- I gdzie jest ta dwójka niewyżytych kłótników? - Zapytał Chuuya podchodząc po sytuacji z czarnowłosą do Dazaia.
- Akutagawa zabrał Atsushiego na "zwiedzanie" magazynów. - Zaśmiał się wyższy.
- Świetna randka, naprawdę nie miał innego pomysłu jak go poderwać? - Spytał ironicznie.
- Chyba nie, ale i tak to już postęp. - Stwierdził. - Idziemy ich pośledzić i dopingować, cucić Tahichare czy wolisz coś innego? - Dopytał wyższy podchodząc bliżej rudzielca.
- Najpierw chcę Ci dać kopa za moje dzisiejsze włosy, a potem idziemy ich pośledzić. - Zakomunikował rudzielec, szykując się do uderzenia chłopaka.
- Okrutny, nie możesz mi tego odpuścić, a ja odpuszczę ci szramy na plecach? - Zaproponował Osamu z uśmiechem.- Tobie udało się ułożyć fryzurę, mi tak szybko to nie zejdzie...
- Eh, niech ci będzie. - Poddał się Nakahara i ruszył w stronę magazynów, a za nim Dazai.
- Jak myślisz, Chuu. Do którego poszli? - Zadał pytanie brunet.
- Poszli przez mój drugi magazyn na siłownie... Tam nikogo nie ma. I twojego podopiecznego pewnie przestraszyło "koło tortur". - Odpowiedział pewnie rudy.
- Atsushi nie lubi się bawić w podnoszenie ciężarów. - Poinformował młodszy.
-Przez siłownie przechodzi się też do małej salki, w której czasami Chie tłucze się z Saburo, więc może tam będą? - Wymienił kolejną opcje.
- Pewnie tak. - Z tym twierdzeniem przeszli przez pierwszą i drugą sale, aż w końcu doszli do trzeciej.
- Nie ma ich. - Powiedział Dazai zaglądając przez szparę w drzwiach. - Dziwne. Byłem pewien, że gdzieś tu będą... Uciekli nam. - Osamu tupnął nogą jak małe dziecko.
- To by było na tyle z naszego szpiegowania... - Rudzielec rozłożył ręce w geście poddania się i ruszył do wyjścia z sal.
- A ty dokąd?
-Do Pani doktor z waszej Agencji, Yosano.
- Nie idziemy na koło tortur? - Zapytał brunet ze swoim typowym uśmieszkiem.
- Później. Teraz trzeba się dowiedzieć który z gangów porwał tego mdlejącego od byle czego faceta, bo Kunikida czy jak mu tam, nic nie znalazł. - Westchnął starszy. Dobrze wiedział, że brunet próbuje się wymigać od pracy.
- Racja, musimy się dowiedzieć i załatwić w końcu tę sprawę. - Po tych słowach oboje poszli do części szpitalnej budynku Mafii. Co prawda Dazai sam przyznał niższemu rację, lecz i tak musiał być tam ciągnięty przez kapelusznika, gdyż szedł bardzo wolnym, jak na niego tempem.

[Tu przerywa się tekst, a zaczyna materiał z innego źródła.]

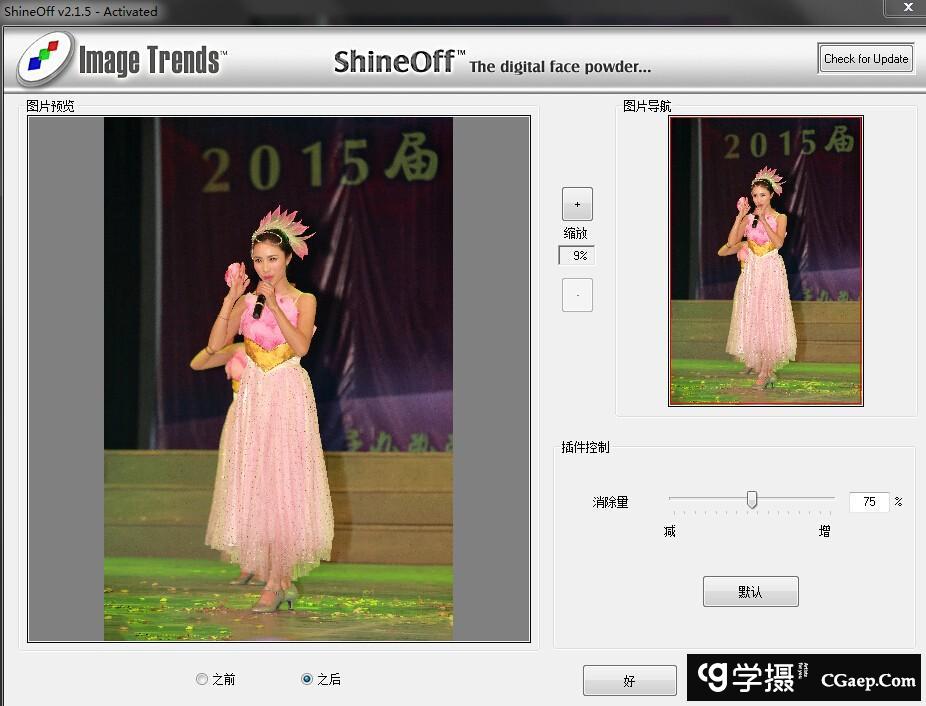Click the 图片导航 navigation thumbnail
The width and height of the screenshot is (926, 706).
[766, 261]
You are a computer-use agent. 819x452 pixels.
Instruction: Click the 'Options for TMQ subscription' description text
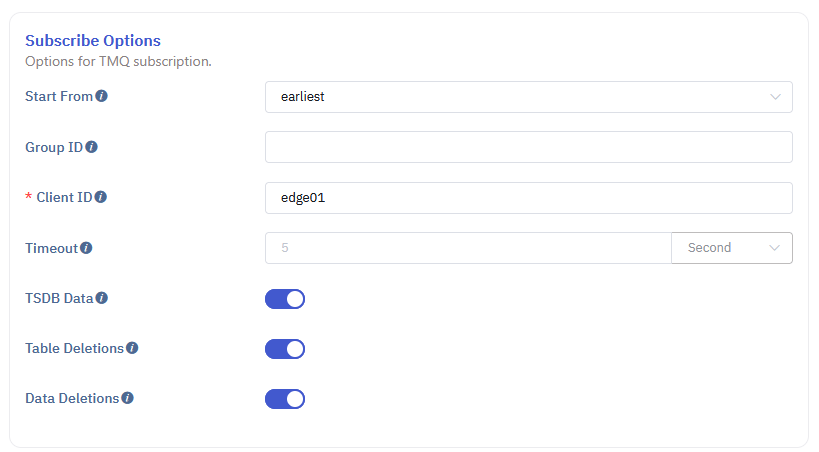point(118,62)

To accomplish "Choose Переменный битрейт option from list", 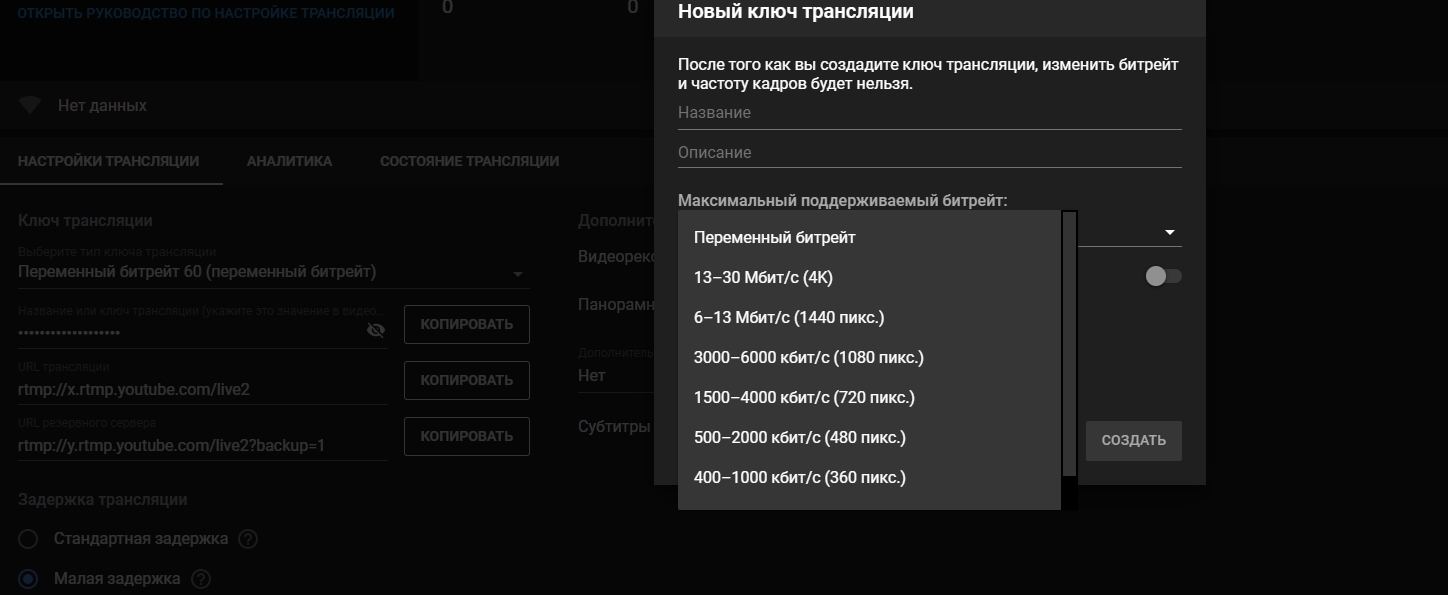I will [774, 238].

- Śledzili nas, prawda? - Zapytał Akutagawa siedząc po turecku na dachu.
- Tak. - Szybko mu odpowiedział towarzysz. - Sprawdzili pomieszczenia i sobie poszli.
- Szybko odpuścili. - Stwierdził szarooki.
- To aż niepodobne do Pana Dazaia... - Pomyślał na głos białowłosy i usiadł obok starszego.
- Pewnie poszli sprawdzić inne magazyny, albo zobaczyć czy są jakieś nowe informacje. - Objaśnił lekko znudzony.
- Oni poszli szukać nie wiadomo czego, a my co będziemy robić? -Zadał kolejne pytanie. - Chcesz mnie zrzucić z tego dachu? -Dopytał, choć nie wątpił w swoje przypuszczenie.
- Interesująca propozycja, ale nie. Nie zrzucę Cię. Może jutro, nie dzisiaj. - Posłał mu mały uśmiech.
- Ty potrafisz się ładnie uśmiechać! Ludzie, świat się kończy. - Zaśmiał się białowłosy, lecz dostał za to cios w ramie.
CZYTASZ
Byle przeżyć (Bungou Stray Dogs - Soukoku and Shin Soukoku) //Fanfiction
FanfictionTo powinno być przejmujące i poważne, ale... nie jest. To Fanfiction o prawie wszystkim. Życie Port Mafii widziane inaczej, relacja Soukoku i budująca się relacja Shin Soukoku, współpraca Zbrojnej Agencji Detektywistycznej z Port Mafią, wiecznie zde...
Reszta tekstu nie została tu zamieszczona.